Evidence suggests that B.C.’s tax is reducing carbon combustion without stifling the economy. A five-year analysis by University of Ottawa researchers showed that B.C.’s consumption of petroleum fuel tracked that of the rest of Canada until the carbon tax began in 2008. Then per capita fuel consumption fell 17.4 percent in B.C. between 2008 and 2013, while it rose 1.5 percent in the rest of the country. B.C.’s economic growth, meanwhile, matched or outperformed that of the other provinces.
The U.S. Congressional Budget Office has estimated that a carbon tax starting at a relatively modest $20 per ton would raise $1.2 trillion in revenue in a decade. And other analyses suggest that the impact on greenhouse gas emissions could be comparable to the 30 percent reduction from power plants that the Environmental Protection Agency is seeking under its Clean Power Plan, which the agency hopes to finalize in August.
An alternative strategy for pricing carbon—carbon trading—could be more politically palatable and nearly as economically efficient.
An increasing number of jurisdictions are issuing or auctioning tradable carbon credits.
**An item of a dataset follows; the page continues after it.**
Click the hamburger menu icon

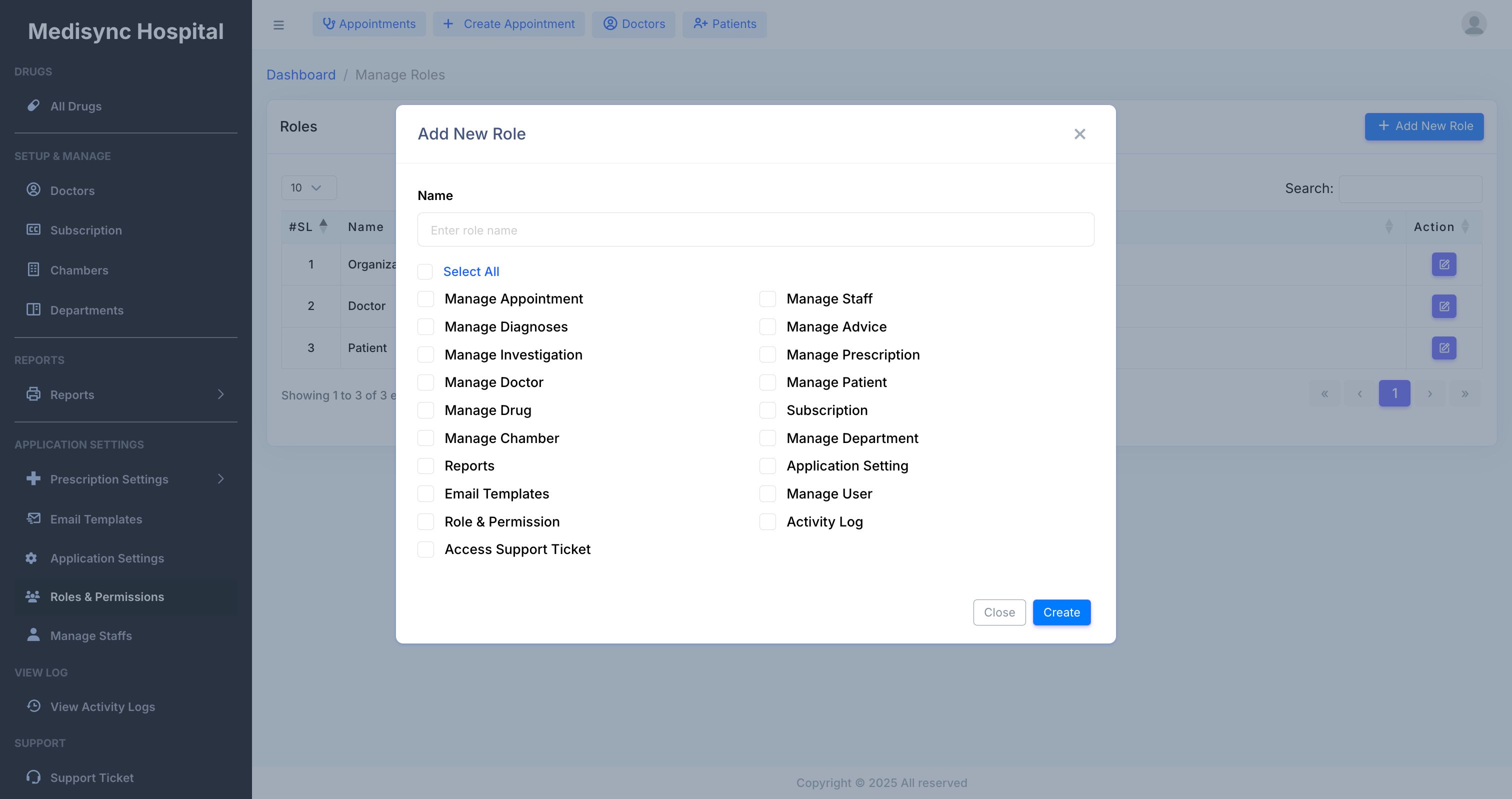pyautogui.click(x=278, y=24)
Industries must acquire credits to emit CO2, so the total number of credits sets a cap on total emissions. Jurisdictions with carbon markets include the European Union, China, and California. More such markets could appear in the U.S. as a result of the EPA’s Clean Power Plan.
Europe’s pathbreaking carbon market experienced serious teething problems, with member states issuing too many emission credits, and undercutting the price of carbon emissions. But newer markets such as one shared by California and Quebec and one operated by nine northeastern U.S. states appear to have learned from their mistakes by, for example, setting a floor price for the market.
Setting a floor price, of course, turns the cap-and-trade system into a hybrid between market- and government-defined carbon pricing. If the market crashes, the floor price will kick in to maintain pressure on polluters and keep revenues flowing. (For the politicians’ sake, just don’t call it a tax.)